Transcript: Trump’s Awful FBI Pick Is Already Revealing What’s Coming
Sargent: Let’s talk about what this would look like. Imagine President Trump says to Kash Patel, Man, X really pissed me off when he went on cable TV and said x, y, and z. So theoretically, he can and would try to open an investigation via the FBI into that person. Maybe that runs into some of these frontline obstacles like the inability to get a warrant. Do you think that there’s an actual prospect that he would essentially command Kash Patel, or that Patel would do this of his own accord—he would just break the law and proceed with wiretaps, investigations, etc.? What does that look like?
Sozan: I would like to think that that would not happen, Greg, but I am sufficiently worried as a lot of national security experts and others are.
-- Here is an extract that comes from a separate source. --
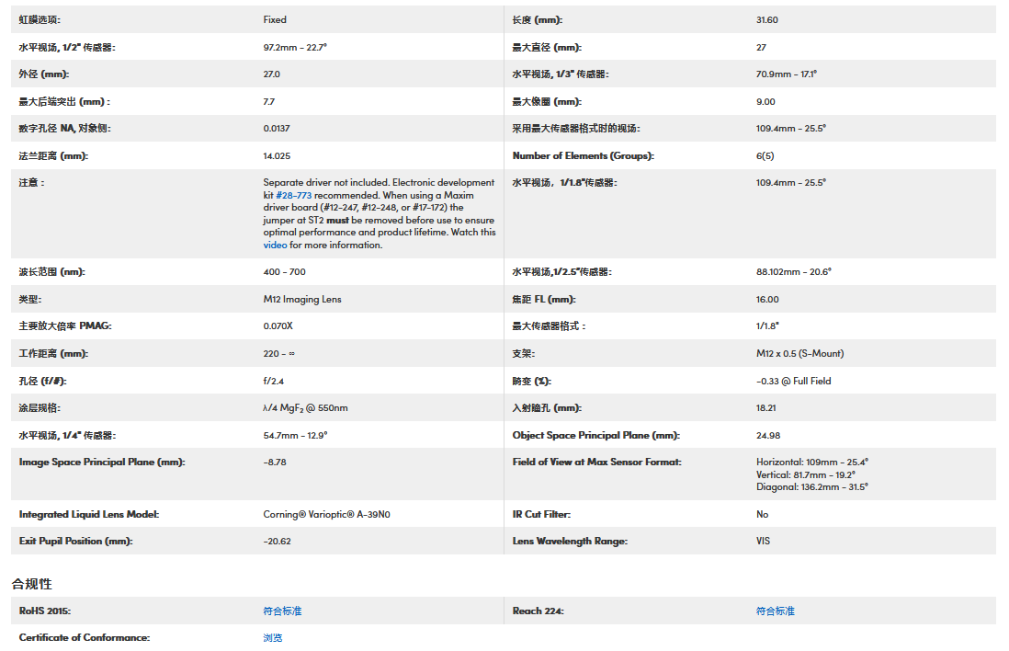This screenshot has width=1009, height=651.
Task: Select the f/2.4 aperture value
Action: [274, 381]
As we know, there’s really no guesswork in terms of the fact that Trump would like to break the law. He would like to be able to bend the media, bend his political opponents to his will; he’s already called them enemies of the state. He’s also said he’s going to be people’s retribution, so we know he’s going on a retribution tour. And he is willing to really bend the guardrails to test them as far as he can go.
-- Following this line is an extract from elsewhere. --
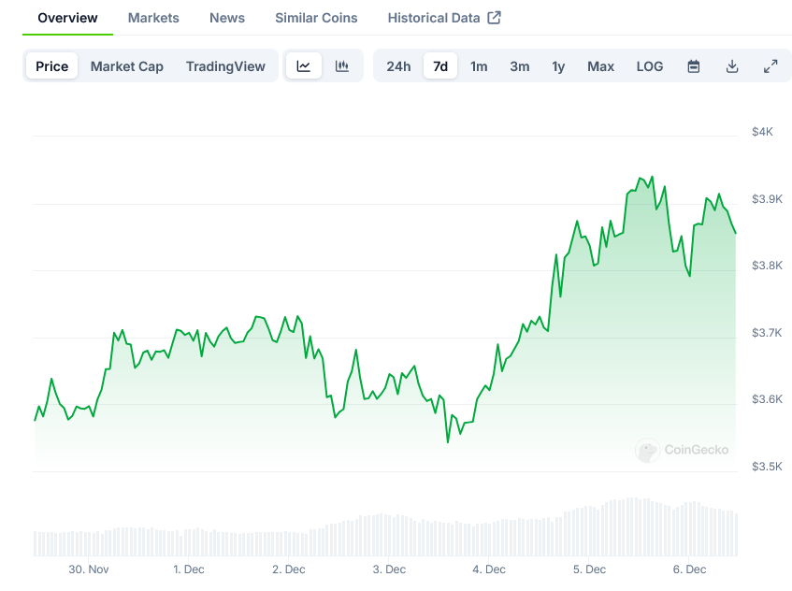Viewport: 792px width, 591px height.
Task: Switch to TradingView chart mode
Action: point(225,66)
That one way he would do it is quietly, or not so quietly, meet with his FBI director and his inner circle, and, as you indicated, bring up a couple of names of people he’s particularly angry at. It would be well understood, even if it were not directly said, that the FBI would be expected to start some probe of a person. That could start with electronic surveillance of them. It could start by making their life a little bit difficult in terms of requests for documents, in terms of having them followed. These things send a message to political enemies that the government’s watching you, Donald Trump is watching you.